Market analyst Stephanie Link said on Monday that the Federal Reserve will continue to keep its policy on the horizon, as it ignores potential pain in the stock market to focus on controlling inflation.
“The Fed it’s not going to start soon,” a senior economist at Hightower Advisors told CNBC.
Mr Link added that Fed Chairman Jerome Powell may not take stock market earnings into account. Instead, he hopes to focus on the next generation, which has been on the rise in recent readings.
“I don’t think they’re going to look at the markets. They’re going to look at the data and we’ll see, in the next few months, what that looks like,” he said. “Unfortunately, [inflation is] it’s going to be bigger for a long time, which is why prices should stay high for a long time. “
S&P 500 (SP500) (NYSEARCA: SPY) spiked 3% last Wednesday after Powell gave a speech that included signs that the Fed could begin to reduce its rate hike at the beginning of the upcoming policy meeting, which is scheduled for the middle of this month.

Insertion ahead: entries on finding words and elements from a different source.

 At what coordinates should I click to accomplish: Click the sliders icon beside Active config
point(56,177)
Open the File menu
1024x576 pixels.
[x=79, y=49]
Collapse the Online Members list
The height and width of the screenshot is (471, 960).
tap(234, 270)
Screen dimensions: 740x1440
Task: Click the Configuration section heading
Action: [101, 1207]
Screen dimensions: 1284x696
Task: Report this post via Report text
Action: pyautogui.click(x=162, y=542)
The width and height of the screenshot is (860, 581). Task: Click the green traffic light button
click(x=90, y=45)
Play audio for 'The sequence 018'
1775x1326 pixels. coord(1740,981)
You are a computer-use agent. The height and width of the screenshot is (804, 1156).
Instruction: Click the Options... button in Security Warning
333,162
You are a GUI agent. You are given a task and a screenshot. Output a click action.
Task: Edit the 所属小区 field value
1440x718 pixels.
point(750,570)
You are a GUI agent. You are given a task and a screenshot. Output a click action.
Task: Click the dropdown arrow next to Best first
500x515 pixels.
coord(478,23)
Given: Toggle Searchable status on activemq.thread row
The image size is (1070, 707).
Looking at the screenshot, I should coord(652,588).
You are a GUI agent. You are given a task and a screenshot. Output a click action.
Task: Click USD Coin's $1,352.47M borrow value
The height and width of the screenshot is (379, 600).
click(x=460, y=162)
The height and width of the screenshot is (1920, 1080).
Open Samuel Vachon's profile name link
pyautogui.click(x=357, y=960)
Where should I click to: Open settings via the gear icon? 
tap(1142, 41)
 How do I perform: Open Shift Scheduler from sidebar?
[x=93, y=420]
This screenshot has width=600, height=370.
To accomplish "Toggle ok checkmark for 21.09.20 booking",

However, the benchmark equity average has not advanced since then, falling slightly on Thursday and Friday. In fact, Wednesday’s rally was the S&P 500’s highest finish in the past six sessions.
On a broader level, Link was asked about what could be causing the stock to come in the near future. He noted an upcoming medical event at GE (GE), as well as a financial day for Lowe’s (LOW).
In terms of what’s to come, Link points to releases expected in the next few days from Broadcom (AVGO) and Costco (COST). AVGO follows the results of Marvell (MRVL) last week. Meanwhile, COST’s results come on the heels of disappointing sales results.
For more on the market as a whole, see why Morgan Stanley economist Mike Wilson believes it may be time to take profits after the recent bear market rally.